* Task goal *
Return, from the lines below, each one that includes the word "agent".

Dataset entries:
= = = =
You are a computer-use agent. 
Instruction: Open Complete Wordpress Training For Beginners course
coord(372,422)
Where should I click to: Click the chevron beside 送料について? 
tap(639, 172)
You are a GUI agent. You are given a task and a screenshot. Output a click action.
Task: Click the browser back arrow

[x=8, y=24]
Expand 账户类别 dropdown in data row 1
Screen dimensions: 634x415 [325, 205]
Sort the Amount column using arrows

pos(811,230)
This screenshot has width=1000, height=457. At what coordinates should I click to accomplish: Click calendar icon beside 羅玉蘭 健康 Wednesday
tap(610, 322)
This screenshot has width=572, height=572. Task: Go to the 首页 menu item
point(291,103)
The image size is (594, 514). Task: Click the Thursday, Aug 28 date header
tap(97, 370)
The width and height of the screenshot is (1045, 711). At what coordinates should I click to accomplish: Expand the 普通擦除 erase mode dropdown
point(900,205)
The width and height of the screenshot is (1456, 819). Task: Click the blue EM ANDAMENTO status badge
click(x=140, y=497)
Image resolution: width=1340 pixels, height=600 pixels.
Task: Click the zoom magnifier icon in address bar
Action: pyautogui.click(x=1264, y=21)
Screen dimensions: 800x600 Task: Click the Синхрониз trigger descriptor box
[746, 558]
= = = =
* Response *
You are a computer-use agent. 
You are a GUI agent. You are given a task and a screenshot. Output a click action.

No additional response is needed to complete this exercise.